Worrell checked “Yes” for all four that were highlighted. Williams and Perry checked “No” for the first three, but explained in their comments that they supported the concepts and would work toward them, and in the meantime would handle cases on a case-by-case basis as current law requires.
“If you took the time to review the transcript, you will see that Ms. Worrell, who was awarded a “Yes” to for all of the listed issues, gave the same responses to the policy questions as to the topics of the mailer,” Williams said in a written statement issued by his campaign. “If there is a difference, it’s that having actually been a prosecutor, I understand the matters enough to know that they require responses beyond a simple “Yes” or “No” and that is evident in the fact that I provided the most detailed responses of any candidate in this race, with actionable ideas, not just rhetoric and slogans.”
All four Democratic candidates could expect the ACLU, long a prominent progressive organization, to be influential in the upcoming August 18 Democratic primary. That primary most likely will decide the winner to succeed JC 9 State Attorney Aramis Ayala in serving Orange and Osceola counties. The winner advances to November, but will face only an independent candidate, Jose Torroella.
The ACLU of Florida said it stands by the information it provided voters.
“We have worked to ensure that what we provide to voters about candidates’ positions are equitable. To do this, we made all of the questions mandatory on our survey, and each candidate was asked to provide a clear “Yes” or “No” to each question, which they did. We gave the candidates the option to provide additional comments but they were not required,” ACLU of Florida Communications Director Casey Bruce-White said in a written response.
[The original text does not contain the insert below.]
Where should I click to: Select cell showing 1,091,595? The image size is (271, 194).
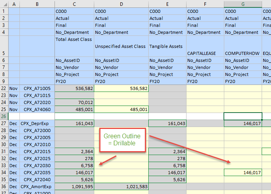(74, 187)
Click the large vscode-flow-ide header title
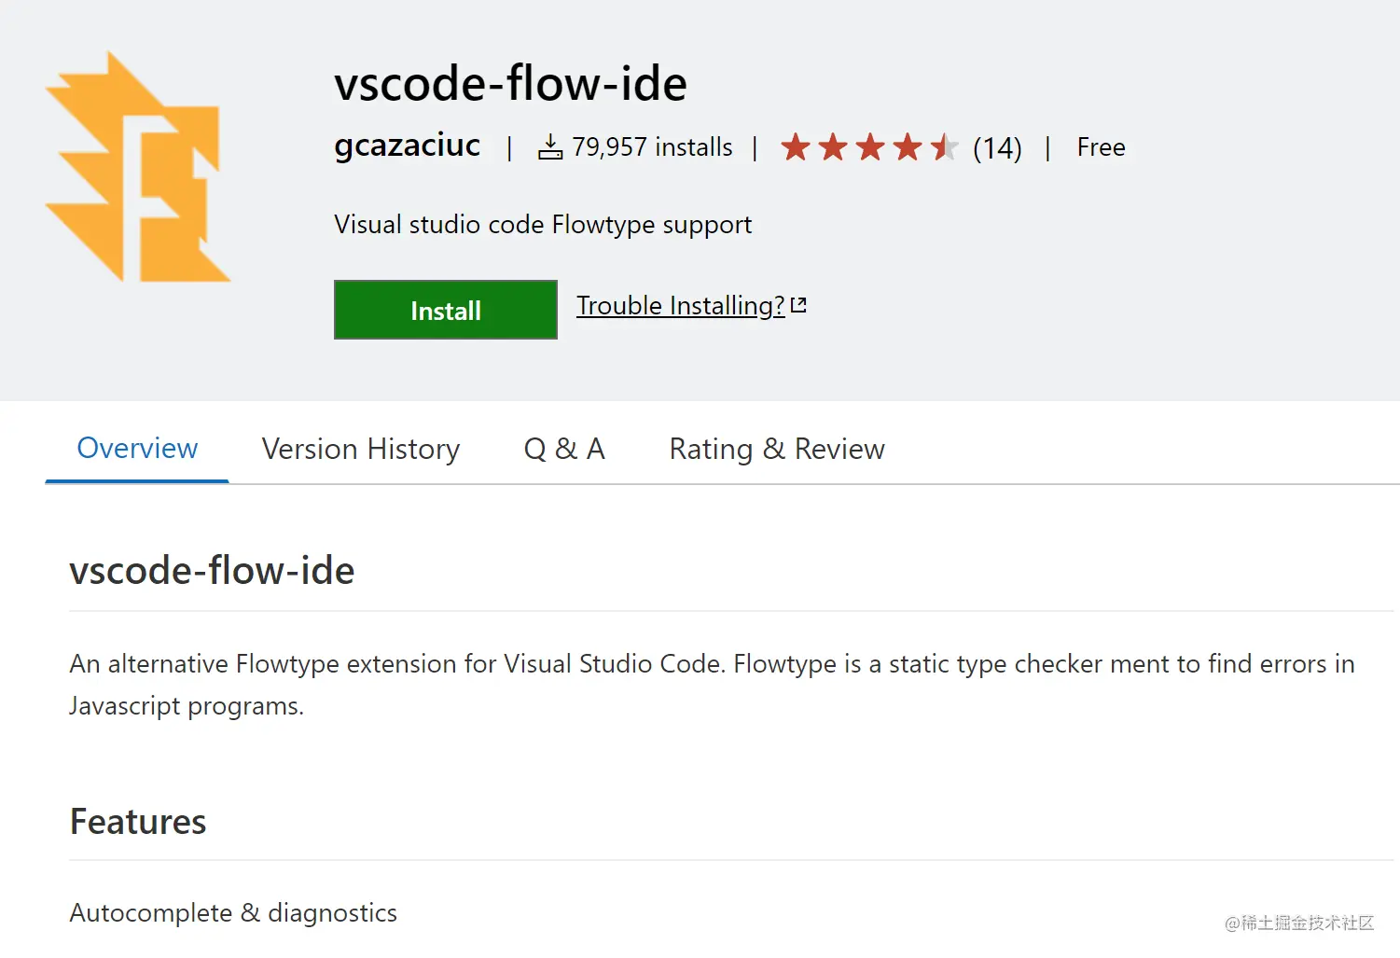1400x958 pixels. [510, 84]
“To be as equitable as possible, we have published the answers to all of the required questions on our scorecards, as we said we would on our survey (“By submitting this survey, you give permission for your responses to be made available to the public.”) We’ve gone the extra step of ensuring voters had a way to see any additional comments that were provided by publishing each questionnaire in its entirety on our website.,” she continued.
“It is not accurate for either campaign to say that we misrepresented them,” Bruce-White said.
That was before Barra joined the other two, staunching disagreeing with that conclusion.
“It is quite evident that the forum I participated in and the answers that I gave look different from the what they reported. And even their own chapter says that,” Perry said. “The only motivation that one could reasonably deduce from that is they want Monique Worrell. They have lost all their independence, and that whole thing was a farce.”
“I have been a lifelong Democrat, an advocate for justice, and my family has donated to the ACLU, because it has always stood for speaking truth to power and seeking justice under the Constitution. Yet what they and their political committee have done under the banner of the ACLU and its reputation for truth and fairness, is to misrepresent my positions to my own electorate and ensured voters make a decision based on false statements,” Williams stated.
Though Barra concedes she never mailed back the questionnaire, she strongly objected to the wording that she “refused to answer” since she believed she already had given complete answers to all the questions at the debate. She said she’s also made her positions clear in many other forums and in her campaign materials.
“I did answer the questions. I would never not answer a question asked about one of my positions. It definitely was a mischaracterization, in my opinion, of my role in all of this,” Barra said. “And I do think they mischaracterized the other candidates as well. I don’t like that either.”
Worrell’s campaign responded to the brouhaha by stating, “We have no coordination with what outside groups do, but are proud that our campaign’s message is penetrating throughout this town and this country.”